Roja wrote:The danger is in a collision. If I can generate a collision - a duplicate session_id - in a short period of time (5 seconds works), then I can become another user.
I unfairly painted you into a corner here, but you're wrong, and this was my original point. (I didn't expect for you to try to defend this - I just meant to make a point.)

You're glossing over something substantial and missing the point. If you can generate a collision, can you really generate a duplicate session identifier? Think about that a bit more, and I think you'll understand the flaw in your statement. Generating collisions doesn't help you determine the output - in fact, the output is what you're trying to duplicate, so that must be already known.
Roja wrote:One, I'm not here to take a test.
I'm just here to help people, including those who want to challenge me. :-)
Roja wrote:Why, as a security researcher, are you advocating the use of a broken algorithm in the specific scenario where it has been shown to be weak, when there are suitable alternatives?
Primarily because I'm being pragmatic (and taking the current problem into consideration, since this isn't a generic hashing discussion).

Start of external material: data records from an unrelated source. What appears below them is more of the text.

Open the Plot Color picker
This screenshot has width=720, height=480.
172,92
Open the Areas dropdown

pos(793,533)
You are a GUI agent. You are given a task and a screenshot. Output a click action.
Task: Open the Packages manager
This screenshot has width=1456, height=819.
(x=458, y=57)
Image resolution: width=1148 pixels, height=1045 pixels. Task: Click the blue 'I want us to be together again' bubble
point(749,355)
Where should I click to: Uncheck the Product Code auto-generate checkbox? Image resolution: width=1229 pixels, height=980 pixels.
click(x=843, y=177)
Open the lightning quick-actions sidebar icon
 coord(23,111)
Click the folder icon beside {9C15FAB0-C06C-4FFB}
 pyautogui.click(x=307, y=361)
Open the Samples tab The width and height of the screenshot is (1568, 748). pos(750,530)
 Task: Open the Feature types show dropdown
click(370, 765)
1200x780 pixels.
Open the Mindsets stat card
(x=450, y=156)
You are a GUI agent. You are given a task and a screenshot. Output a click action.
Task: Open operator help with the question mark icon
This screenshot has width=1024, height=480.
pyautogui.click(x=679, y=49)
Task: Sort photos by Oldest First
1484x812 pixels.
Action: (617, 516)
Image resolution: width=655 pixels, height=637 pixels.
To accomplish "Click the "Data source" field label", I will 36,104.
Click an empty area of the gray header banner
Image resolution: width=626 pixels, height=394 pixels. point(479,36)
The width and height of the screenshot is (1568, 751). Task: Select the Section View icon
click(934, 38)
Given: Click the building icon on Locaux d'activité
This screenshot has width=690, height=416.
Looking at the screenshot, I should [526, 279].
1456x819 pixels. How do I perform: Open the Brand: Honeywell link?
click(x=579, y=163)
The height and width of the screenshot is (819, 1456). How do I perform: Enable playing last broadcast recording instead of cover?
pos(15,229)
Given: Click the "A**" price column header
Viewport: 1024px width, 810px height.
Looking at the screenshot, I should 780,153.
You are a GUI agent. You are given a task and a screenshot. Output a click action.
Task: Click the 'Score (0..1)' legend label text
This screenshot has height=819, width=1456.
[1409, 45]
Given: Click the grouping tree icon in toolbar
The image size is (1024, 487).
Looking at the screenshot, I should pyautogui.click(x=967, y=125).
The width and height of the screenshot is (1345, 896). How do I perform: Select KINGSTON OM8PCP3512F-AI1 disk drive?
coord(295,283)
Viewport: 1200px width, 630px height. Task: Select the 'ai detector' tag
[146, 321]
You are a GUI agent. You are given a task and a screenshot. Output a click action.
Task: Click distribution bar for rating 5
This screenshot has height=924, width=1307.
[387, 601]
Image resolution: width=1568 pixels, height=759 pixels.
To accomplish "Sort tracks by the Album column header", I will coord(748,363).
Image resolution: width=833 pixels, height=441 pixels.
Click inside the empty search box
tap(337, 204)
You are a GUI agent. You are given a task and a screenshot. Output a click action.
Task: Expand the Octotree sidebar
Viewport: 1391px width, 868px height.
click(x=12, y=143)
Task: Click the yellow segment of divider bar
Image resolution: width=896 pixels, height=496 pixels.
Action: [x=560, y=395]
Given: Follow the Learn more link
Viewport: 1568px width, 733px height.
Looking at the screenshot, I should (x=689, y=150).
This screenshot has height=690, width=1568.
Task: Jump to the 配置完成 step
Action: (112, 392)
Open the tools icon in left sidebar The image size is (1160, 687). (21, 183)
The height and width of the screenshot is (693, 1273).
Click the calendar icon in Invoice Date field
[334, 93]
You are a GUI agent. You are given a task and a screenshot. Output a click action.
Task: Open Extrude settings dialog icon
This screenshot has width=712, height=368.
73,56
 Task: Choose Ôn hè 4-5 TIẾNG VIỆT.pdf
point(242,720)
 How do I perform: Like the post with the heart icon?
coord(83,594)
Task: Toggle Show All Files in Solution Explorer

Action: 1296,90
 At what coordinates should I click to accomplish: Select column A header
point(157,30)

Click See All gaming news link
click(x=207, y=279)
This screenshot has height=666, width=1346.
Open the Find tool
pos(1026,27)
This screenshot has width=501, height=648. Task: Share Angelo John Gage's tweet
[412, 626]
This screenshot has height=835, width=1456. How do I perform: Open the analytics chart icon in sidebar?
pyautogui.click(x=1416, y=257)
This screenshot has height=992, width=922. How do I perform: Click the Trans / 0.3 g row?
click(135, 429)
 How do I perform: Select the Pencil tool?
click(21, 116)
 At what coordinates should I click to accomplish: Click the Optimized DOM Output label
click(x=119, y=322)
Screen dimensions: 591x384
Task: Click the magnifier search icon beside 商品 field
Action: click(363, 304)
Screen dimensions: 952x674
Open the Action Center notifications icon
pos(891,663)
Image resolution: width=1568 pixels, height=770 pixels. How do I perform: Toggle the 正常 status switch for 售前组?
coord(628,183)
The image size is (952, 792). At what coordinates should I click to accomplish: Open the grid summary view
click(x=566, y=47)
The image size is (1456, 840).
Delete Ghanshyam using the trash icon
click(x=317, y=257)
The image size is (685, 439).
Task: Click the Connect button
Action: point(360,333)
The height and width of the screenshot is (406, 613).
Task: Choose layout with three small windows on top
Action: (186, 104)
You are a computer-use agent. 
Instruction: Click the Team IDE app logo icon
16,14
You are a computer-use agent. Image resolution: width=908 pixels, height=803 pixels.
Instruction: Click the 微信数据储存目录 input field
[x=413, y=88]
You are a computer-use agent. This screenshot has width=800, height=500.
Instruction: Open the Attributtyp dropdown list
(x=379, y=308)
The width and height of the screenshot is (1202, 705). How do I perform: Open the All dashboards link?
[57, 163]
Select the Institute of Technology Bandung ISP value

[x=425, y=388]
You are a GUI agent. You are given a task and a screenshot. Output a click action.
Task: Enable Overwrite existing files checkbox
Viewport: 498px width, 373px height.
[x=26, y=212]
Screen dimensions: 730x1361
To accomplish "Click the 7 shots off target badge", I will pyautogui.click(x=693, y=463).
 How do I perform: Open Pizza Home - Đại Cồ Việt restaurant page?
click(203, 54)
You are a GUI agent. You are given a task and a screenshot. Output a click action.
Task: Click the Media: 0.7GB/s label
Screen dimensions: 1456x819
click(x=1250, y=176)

Until the new hash extension is included in PHP, PHP developers don't have very good alternatives (mhash is probably the best). Using PHP code written by someone else that claims to implement a more secure algorithm places a lot of trust in that implementation. It might be fine, but I feel pretty confident that the md5() function has no flaws other than ones that exist in the algorithm itself. A flawed implementation of something else can potentially be much worse, and I prefer to know my risks.